While some witnesses suggested the two women had fought each other, Nunez portrayed Lazarus as a hunter going after Rasmussen with premeditated fury, seeking revenge against the woman who had married the man Lazarus loved.
"It wasn't a fair fight," Nunez said. "This was prey caught in a cage with a predator."
Rasmussen was murdered in 1986 and the evidence lay dormant until a cold-case team subjected it to DNA analysis. Investigators found a probable match in Lazarus, a veteran police detective.
Overland said the prosecution case had been "fluff and fill" but for the bite mark.
"The entire case is based on circumstantial evidence with one item of evidence as the centerpiece," he said.
He argued, however, that the "centerpiece of the prosecution case cannot be trusted because its integrity has been compromised."
He reminded jurors that the torn envelope containing the DNA tube was missing for a time and was located only after a search of freezers in the coroner's office. He said its condition violated coroner's rules for preserving evidence.
"If you don't do that," he said, "it doesn't have any value."
Nunez said the DNA, whether it was deteriorated or not, belonged to Lazarus.
"Degraded DNA doesn't turn into someone else's DNA," he said. "You just get less of it."
Overland said the detectives who investigated the case in 1986 had concluded that two suspects were involved and it was a robbery gone wrong.

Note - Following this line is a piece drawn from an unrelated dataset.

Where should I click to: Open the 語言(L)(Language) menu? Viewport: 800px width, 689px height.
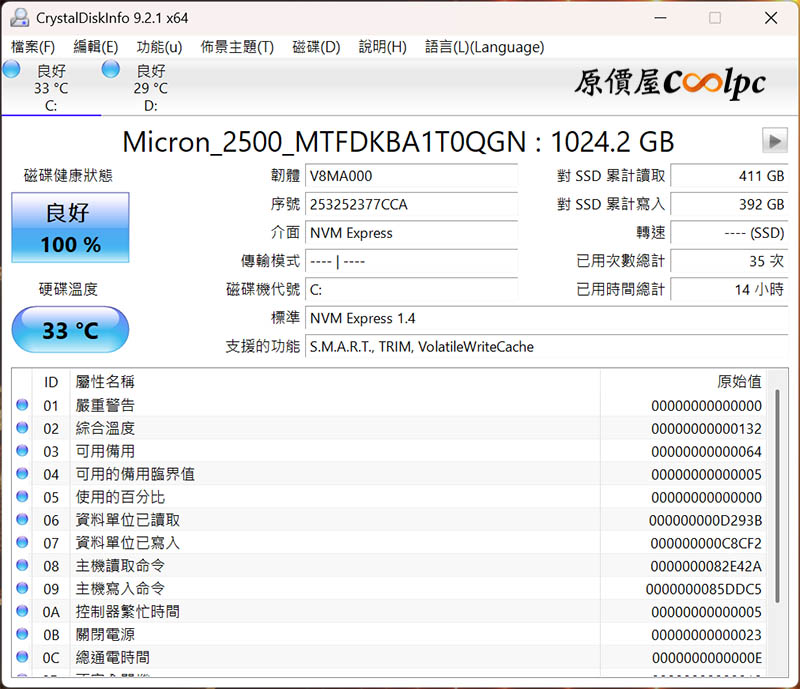tap(484, 47)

He ridiculed the prosecution theory that Lazarus was obsessed with Rasmussen's husband, John Ruetten, who had been her college classmate and later her lover. The attorney said the theory falls because after Rasmussen was killed, Lazarus never contacted Ruetten. He said Ruetten contacted her in 1989.
"So this obsessing with John must have fizzled out I guess," he said.
He pointed out that Lazarus went on with her life, marrying another policeman and adopting a daughter.
Her husband has attended most sessions of the trial along with other family members. Ruetten sits across the courtroom with Rasmussen's family.
At the end of the presentation by Nunez, the defense moved for a mistrial because the prosecutor told jurors no alibi was presented.
The judge denied the motion, saying he did not take that as a comment on the fact that Lazarus did not testify in her own defense.
A defendant is never required to testify, and jurors are not allowed to consider a decision against testifying as evidence of guilt.
Lazarus is charged with killing Rasmussen in a pitched battle. Jurors saw photos of the 29-year-old nurse, her face bashed by her killer, her torso pierced by bullets and her arm marked by the human bite.
Rasmussen was killed there months after she was married.
Lazarus was ultimately confronted by her own colleagues in the Los Angeles Police Department where she had risen to be an expert in art forgery cases. Lazarus denied killing Rasmussen.
The defense showed during the trial that the bite-mark DNA was extracted from swabs in an unsealed tube contained in a torn envelope at the bottom of an evidence box.